Philippine President Rodrigo Duterte, left, during a ceremony in Manila last month. (Mark R Cristino/EPA-EFE/Shutterstock)

Philippine President Rodrigo Duterte on Thursday released the latest edition of his list of politicians allegedly involved in the country’s drug trade.

The president read out the list at a National Peace and Order Council meeting attended by law enforcement officials in Davao.

“An official’s right to privacy is not absolute, and there is a compelling reason to prioritize the state and the people. As your president, my ultimate concern is the pursuit of order in government,” Duterte said before diving into the list, the reading of which was peppered with asides such as, “You, you’re on the list every year” and “You haven’t died yet?” according to Rappler, an English-language Philippine media outlet that also has been the target of government pressure.

“The Department of Interior and Local Government has filed administrative cases against them, local officials, today, March 14, 2019, at the Office of the Ombudsman,” Duterte added.

State television broadcast the list, which mainly comprised mayors, though a few vice mayors and congressmen also were named.
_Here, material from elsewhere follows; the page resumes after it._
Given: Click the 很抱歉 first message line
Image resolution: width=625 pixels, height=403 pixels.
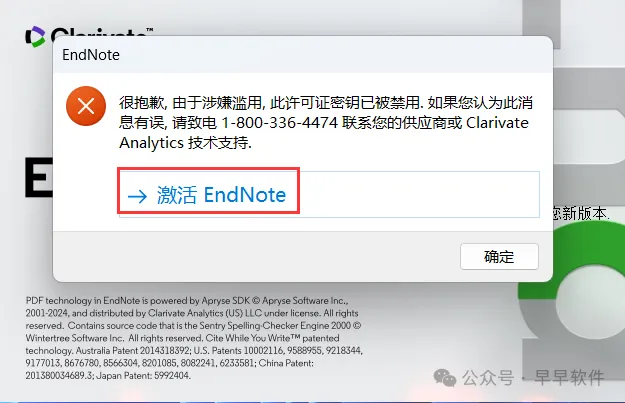Looking at the screenshot, I should (326, 103).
Duterte’s list was released ahead of midterm elections to be held in May. The Senate and House of Representatives, as well as local positions, will be up in the vote.

“I think [Duterte’s announcement] is enormously politically significant,” Vanda Felbab-Brown, a senior fellow in the Center for 21st Century Security and Intelligence in the Foreign Policy program at the Brookings Institution, told The Washington Post. “There are two elements to it. Duterte is clearly trying to influence who is elected and who is not.”

But he is also trying to remind those who are elected that they need him, Felbab-Brown said.

“He’s not running, but he wants to be driving home the agenda that the entirety of the political process in the country revolves around him,” Felbab-Brown said. “He wants to be sure that the people who are elected know that they would not elected if he said they were drug dealers.”

The country’s Commission on Human Rights warned against releasing the list, saying it could lead to violence ahead of the elections. (Rappler cited this warning in explaining its decision not to release the list.) But Salvador Panelo, Presidential Palace spokesman, said that it was the government’s duty to let voters know who is involved in the drug trade before the vote, the Manila Times reported. The idea, he said, “is to tell the electorate on the kind of candidates they would choose from, and I think it will help them.”

But even the potential for violence is potentially useful to Duterte, Felbab-Brown said: “The chaos and instability, violence, justifies his authoritarian tactics.”

Duterte’s war on drugs, which relies heavily on extrajudicial killings, has resulted in the deaths of thousands of people.